Applying for a mortgage is an extremely personal decision. It is your key to finally having a place of residence that you can call your own. It is your ticket to having a piece of the community where you can raise your children. It is your chance to gain a foothold in the property market that can help build your wealth in the end.
Indeed, a mortgage in Sandy, Salt Lake City is a debt. However, it is necessary if you want to achieve the American Dream. In addition, you cannot find the right loan by simply chasing the lowest interest rate. You need to answer hard questions first before you can see which mortgage is best for your situation. With that in mind, here are the things that you have to ask yourself before going home-loan shopping:
Should I Get a Fixed or an Adjustable Rate?
Mortgage interest rates are either fixed or adjustable.
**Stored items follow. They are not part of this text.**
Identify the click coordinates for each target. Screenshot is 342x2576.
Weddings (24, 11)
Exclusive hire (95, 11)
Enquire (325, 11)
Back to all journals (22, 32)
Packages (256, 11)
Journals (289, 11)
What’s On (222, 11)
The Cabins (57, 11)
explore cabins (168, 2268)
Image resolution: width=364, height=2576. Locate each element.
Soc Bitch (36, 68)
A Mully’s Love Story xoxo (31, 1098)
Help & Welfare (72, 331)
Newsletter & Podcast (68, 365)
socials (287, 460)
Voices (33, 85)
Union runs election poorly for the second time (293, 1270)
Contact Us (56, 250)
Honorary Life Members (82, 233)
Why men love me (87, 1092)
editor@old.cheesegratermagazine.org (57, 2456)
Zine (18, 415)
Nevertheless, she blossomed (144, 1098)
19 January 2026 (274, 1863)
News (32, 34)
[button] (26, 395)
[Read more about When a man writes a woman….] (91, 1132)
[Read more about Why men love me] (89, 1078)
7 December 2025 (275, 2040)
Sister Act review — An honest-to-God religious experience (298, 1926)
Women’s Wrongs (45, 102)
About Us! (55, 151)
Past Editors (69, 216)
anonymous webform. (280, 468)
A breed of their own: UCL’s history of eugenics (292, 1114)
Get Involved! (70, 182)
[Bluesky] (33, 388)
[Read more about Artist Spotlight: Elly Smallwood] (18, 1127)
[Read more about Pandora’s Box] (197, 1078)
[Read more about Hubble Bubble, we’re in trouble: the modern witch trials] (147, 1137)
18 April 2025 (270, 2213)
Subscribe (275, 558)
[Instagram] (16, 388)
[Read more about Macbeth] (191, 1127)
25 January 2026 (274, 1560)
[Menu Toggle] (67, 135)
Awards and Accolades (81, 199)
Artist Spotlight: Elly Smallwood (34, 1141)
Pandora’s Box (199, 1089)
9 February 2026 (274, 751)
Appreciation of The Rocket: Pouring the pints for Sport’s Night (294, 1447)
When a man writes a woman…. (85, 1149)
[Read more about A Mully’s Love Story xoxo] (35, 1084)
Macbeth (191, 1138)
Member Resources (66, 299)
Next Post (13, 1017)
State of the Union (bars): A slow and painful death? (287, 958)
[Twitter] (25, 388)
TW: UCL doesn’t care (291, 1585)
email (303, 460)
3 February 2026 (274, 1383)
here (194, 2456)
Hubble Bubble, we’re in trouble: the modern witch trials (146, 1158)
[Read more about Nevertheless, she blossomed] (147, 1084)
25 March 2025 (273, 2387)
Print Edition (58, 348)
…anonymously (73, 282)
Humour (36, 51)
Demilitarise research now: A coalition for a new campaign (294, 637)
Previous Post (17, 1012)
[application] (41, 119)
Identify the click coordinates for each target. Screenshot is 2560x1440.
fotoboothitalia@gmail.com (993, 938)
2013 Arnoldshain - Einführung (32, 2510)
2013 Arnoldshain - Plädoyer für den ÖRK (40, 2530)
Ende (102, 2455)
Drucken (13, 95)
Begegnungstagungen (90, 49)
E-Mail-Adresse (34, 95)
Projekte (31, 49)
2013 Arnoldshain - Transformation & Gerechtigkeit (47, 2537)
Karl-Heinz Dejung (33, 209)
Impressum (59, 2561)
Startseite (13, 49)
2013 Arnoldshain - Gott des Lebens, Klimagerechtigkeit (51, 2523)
Each has its pros and cons and is not for everyone. Fixed rates are generally higher (at least initially), but they offer security and peace of mind. Adjustable rates can generate tremendous short and long-term savings but might inflate your expenses at certain periods.
It is imperative to contemplate your choice because the interest is the most significant factor that makes your mortgage affordable or expensive. While you can always refinance down the road, it is essential to get it right because early mortgage payments go toward the interest, not toward the principal.
How Long Will I Keep My Mortgage?
Most people do not wait for their mortgages to mature. Selling the property and getting a refi before the original term ends are both standard practices. However, the number of years that you intend to keep your loan matters on many levels.
Most of the interest is paid first before most of the principal balance. The length of time that you hold onto your mortgage determines its annual percentage rate (APR), which represents the real yearly cost of borrowing more accurately.
The APR consists of the interest rate along with other fees that you need to pay to get the mortgage. With less time, all costs are spread out over fewer years. The sooner you get rid of your mortgage, the higher its APR becomes.
Should I Lock or Float?
Locking your rate means that you will not suffer from any unfavorable market changes that can happen before your closing date. On the other hand, floating your rate is a gamble; it can go up or down as your loan is set to close.
Locking prematurely can be disadvantageous, but floating without any room for more debt in your monthly budget can actually be worse. Make your decision based on your grasp on how mortgage rates move, your current debt-to-income ratio, and your gut feeling.
There is so much to know about loans, and it is difficult to understand them all without proper guidance. Although your choice is personal, it will not hurt to seek the advice of an experienced mortgage planner to narrow down the best routes to take.